Yes, the trouble is in releasing individual vnodes managed by a cpuset mom. We can enhance pbs_release_nodes to work with cpuset-ed moms on the next release. It's not targeted for this initial version.
Yes, I think the clause "until the entire cgroup is released for the job" should be added.
The information can be obtained from the server_logs much like how it works with other other PBS commands like qrun executed by non-root. This reminds me, I need to put in the EDD that if pbs_release_nodes fails with "Unauthorized User", then server_logs would show the message like:
6/27/2017 15:13:45;0020;Server@corretja;Job;15.corretja;Unauthorized Request, request type: 90, Object: Job, Name: 15.corretja, request from: email@example.com
Good point. I'll replace "these nodes" with "node(s)" so it can be applied to both single nodes or multiple nodes lin the list on the error message.
As with the other cases, all vnodes specified in pbs_release_nodes must be releasable, but if one fails, like a Cray check, then none gets released.
Yes, that would be a nice option. We can add this enhancement on the next release of node ramp down feature.

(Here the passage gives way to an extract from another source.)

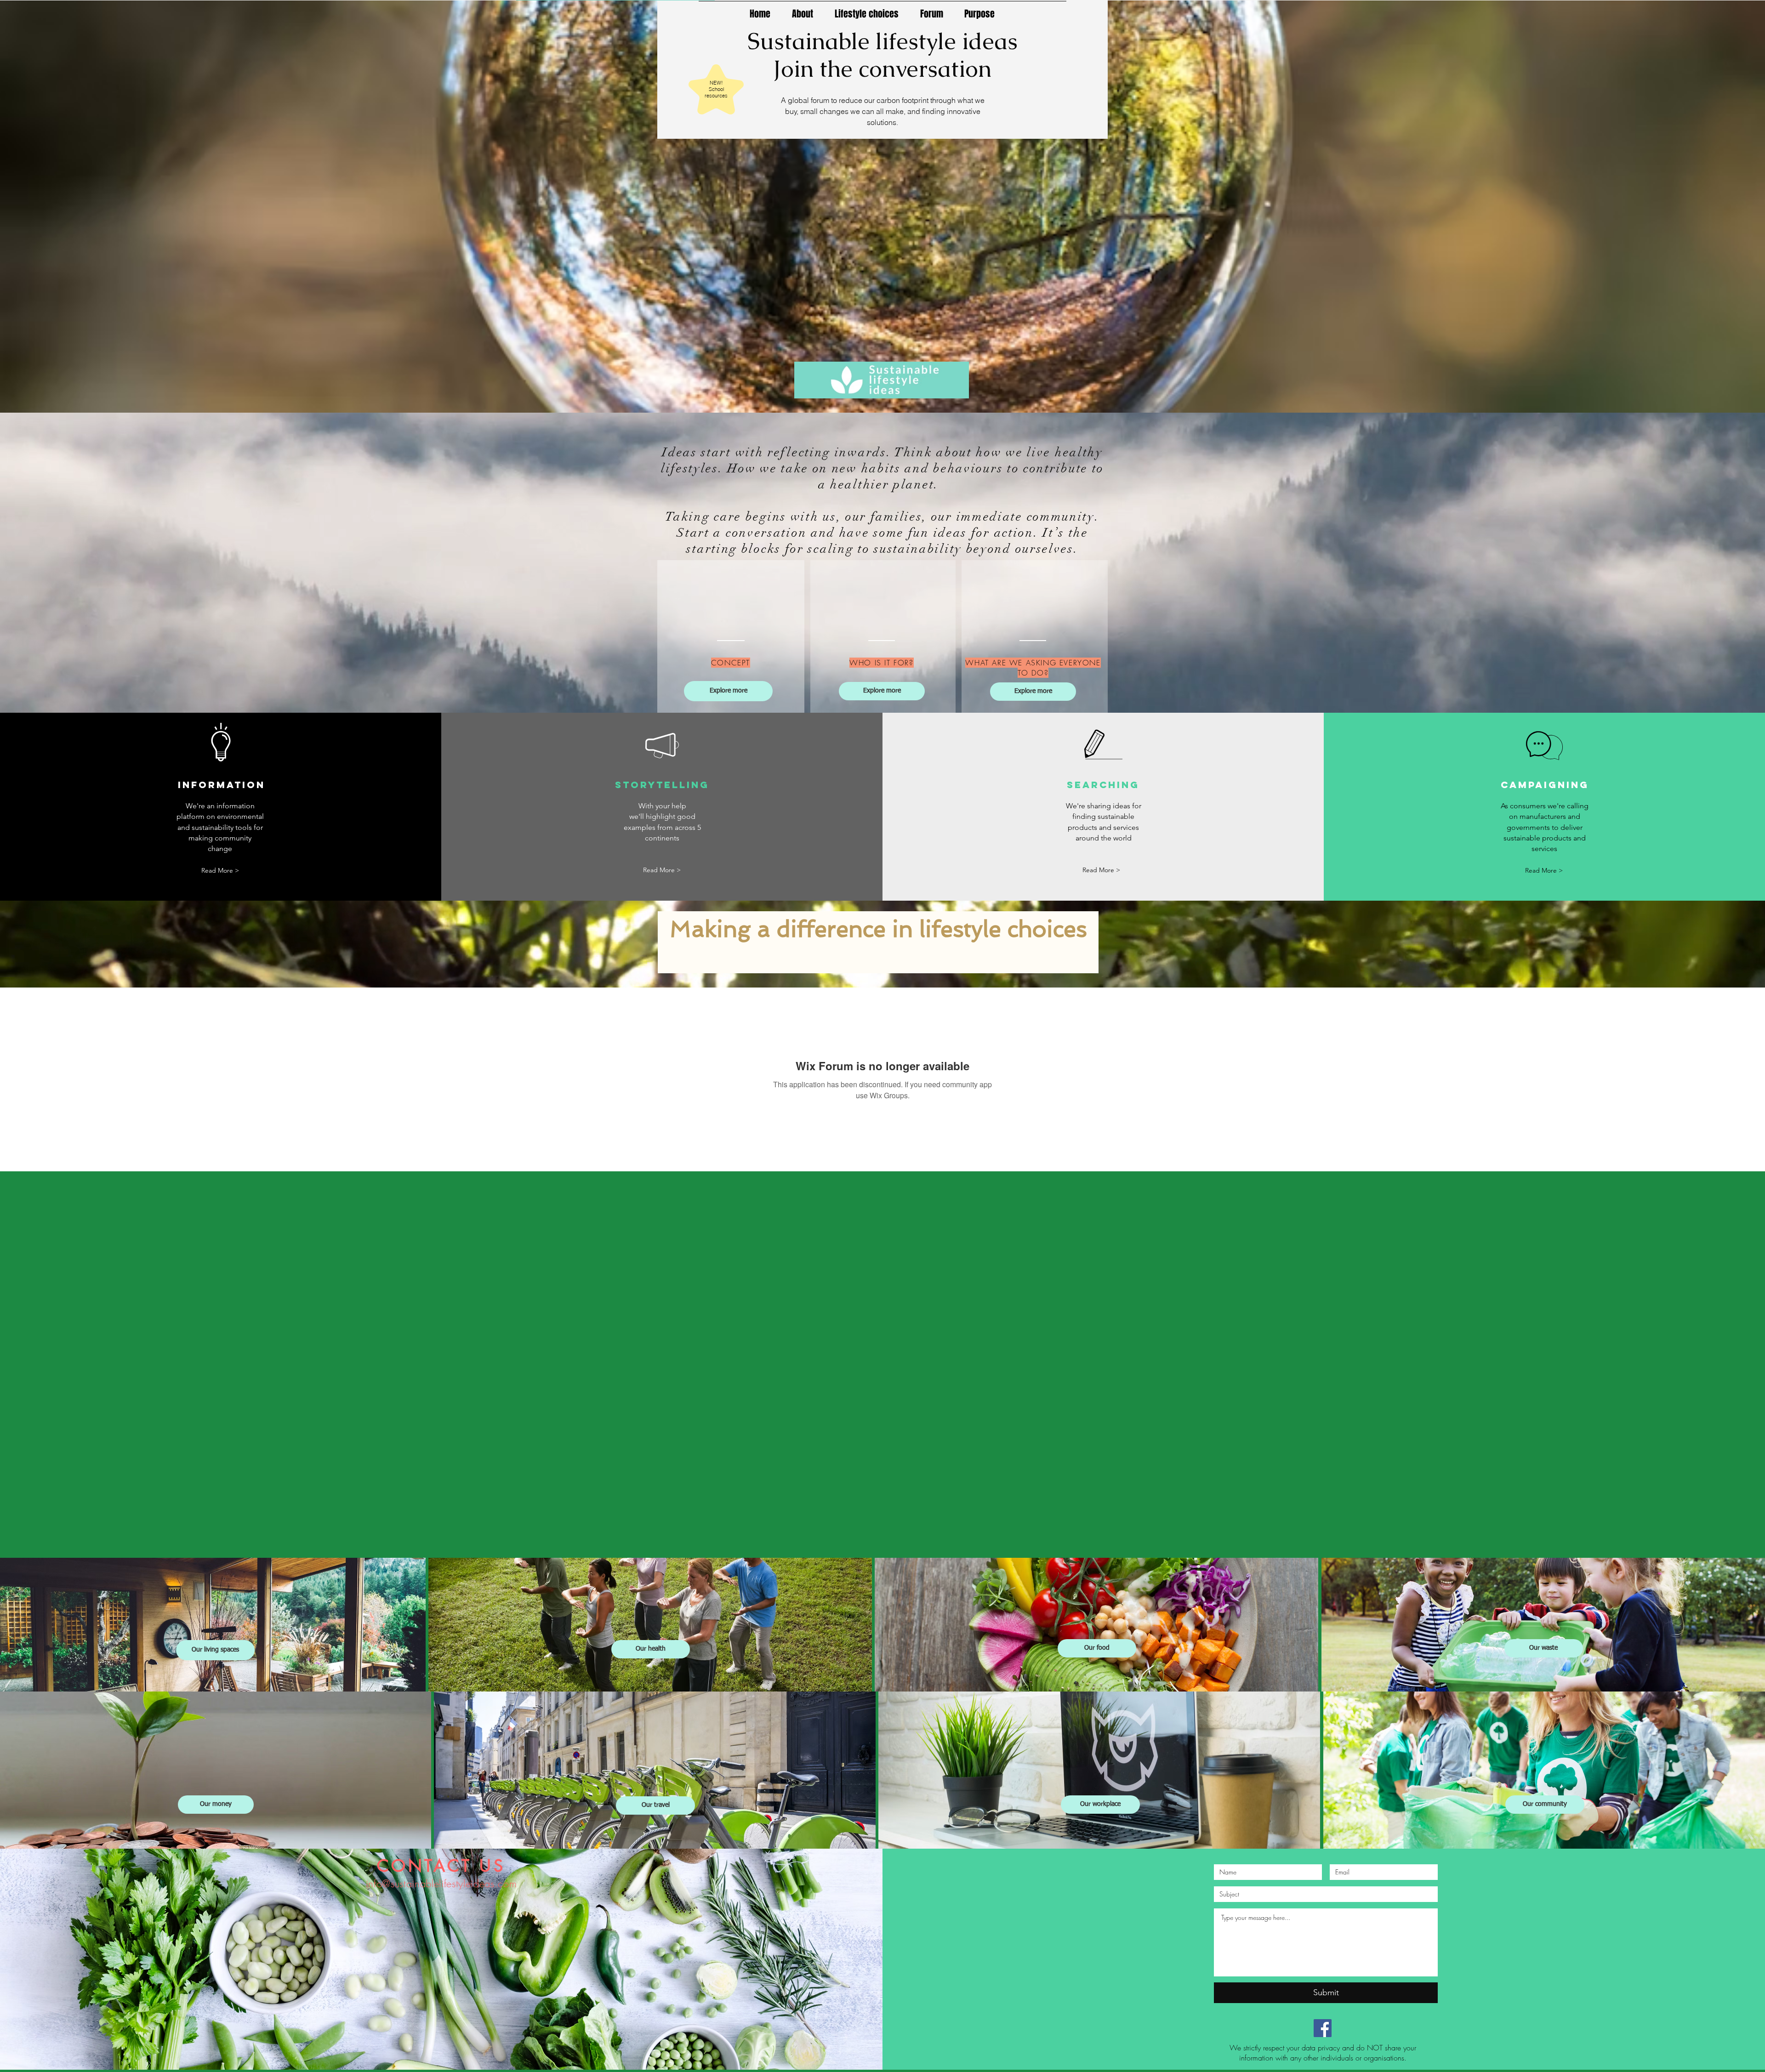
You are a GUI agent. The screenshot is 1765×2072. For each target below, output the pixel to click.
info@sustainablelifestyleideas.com (441, 1883)
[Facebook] (1323, 2028)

Of course qstat will not be called automatically by pbs_release_nodes! It's not meant to be implied that way.
The release vnode early request from pbs_release_nodes (i.e. IM_DELETE_JOB2) is different from a normal delete job request (i.e.qdel/IM_DELETE_JOB) as the former happens and the entire job has not ended yet, whereas the latter, the job is at the end. So the former, execjob_epilogue executes while the latter the execjob_end hook. So yes, sites will be made aware of this via our documentation.
I'm just being consistent with the other PBS api functions. All the 'extend' parameters are of "char *" type. Perhaps it will be an infrastructure project in PBS later to convert all the types to "void *".
Ok, will fix this.
I've actually highlighted them in different colors blue, green, red...
No, it's only when there's a release nodes action. I'll need to clarify that the new accounting records appear as a result of release node action.
Yes, this needs to be defined exactly in the EDD.
Refers to a PBS facility.
It supposed to be a period (.). I'll fix.
I'll change it to "cpu(s)" so it can be applied to both cases.
It's a private, experimental interface, showing some internal attributes that may be added to later. I've actually listed what's there so far, but it could get added to later.